No Paraná, foram identificados pelo menos três casos. Em Planalto, a prefeitura informou ter recebido R$ 600 mil como “emenda” da deputada Gleisi Hoffmann, mas o recurso pertence ao orçamento do Ministério da Saúde. Em Londrina, houve R$ 400 mil destinados por meio da pasta, além de pedidos que somam R$ 16,55 milhões, dos quais R$ 5 milhões teriam sido indicados pelo deputado Luiz Carlos Hauly.
Os recursos não seguem as mesmas regras de transparência impostas pelo STF às emendas parlamentares, o que dificulta identificar quanto foi efetivamente intermediado por congressistas.

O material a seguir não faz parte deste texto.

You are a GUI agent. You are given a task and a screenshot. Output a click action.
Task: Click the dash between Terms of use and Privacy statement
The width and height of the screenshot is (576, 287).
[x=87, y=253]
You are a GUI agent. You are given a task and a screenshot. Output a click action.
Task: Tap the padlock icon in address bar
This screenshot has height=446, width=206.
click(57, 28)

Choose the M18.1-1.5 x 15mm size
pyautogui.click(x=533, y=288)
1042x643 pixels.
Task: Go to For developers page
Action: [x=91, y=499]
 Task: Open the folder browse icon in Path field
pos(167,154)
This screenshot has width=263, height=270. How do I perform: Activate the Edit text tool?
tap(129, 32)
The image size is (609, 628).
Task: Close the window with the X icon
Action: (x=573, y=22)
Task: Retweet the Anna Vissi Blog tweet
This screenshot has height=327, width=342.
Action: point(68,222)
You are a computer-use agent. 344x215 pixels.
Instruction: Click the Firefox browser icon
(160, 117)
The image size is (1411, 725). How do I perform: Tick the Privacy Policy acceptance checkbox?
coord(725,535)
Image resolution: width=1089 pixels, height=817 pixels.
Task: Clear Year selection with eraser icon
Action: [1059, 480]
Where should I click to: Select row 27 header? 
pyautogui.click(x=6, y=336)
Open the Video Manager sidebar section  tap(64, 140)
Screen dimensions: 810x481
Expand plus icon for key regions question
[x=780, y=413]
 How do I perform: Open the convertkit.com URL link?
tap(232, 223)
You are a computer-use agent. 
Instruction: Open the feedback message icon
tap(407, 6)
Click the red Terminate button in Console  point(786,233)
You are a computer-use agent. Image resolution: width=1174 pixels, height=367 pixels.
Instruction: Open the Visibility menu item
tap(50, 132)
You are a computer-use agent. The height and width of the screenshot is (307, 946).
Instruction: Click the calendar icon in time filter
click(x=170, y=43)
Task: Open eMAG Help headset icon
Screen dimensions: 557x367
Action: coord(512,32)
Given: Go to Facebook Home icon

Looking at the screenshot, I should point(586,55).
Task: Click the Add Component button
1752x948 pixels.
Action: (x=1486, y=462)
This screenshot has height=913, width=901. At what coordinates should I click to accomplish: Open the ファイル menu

O Ministério da Saúde nega influência política e afirma que os repasses são analisados tecnicamente e existem desde a década de 1990 para complementar o custeio emergencial da saúde.
Apesar disso, parlamentares de diferentes partidos têm divulgado atuação na liberação de valores. Casos semelhantes foram registrados também no Rio Grande do Sul, Goiás e Distrito Federal.
A principal discussão envolve justamente a falta de mecanismos que permitam rastrear a participação política nos repasses, já que os recursos são oficialmente classificados como verba do próprio Ministério da Saúde.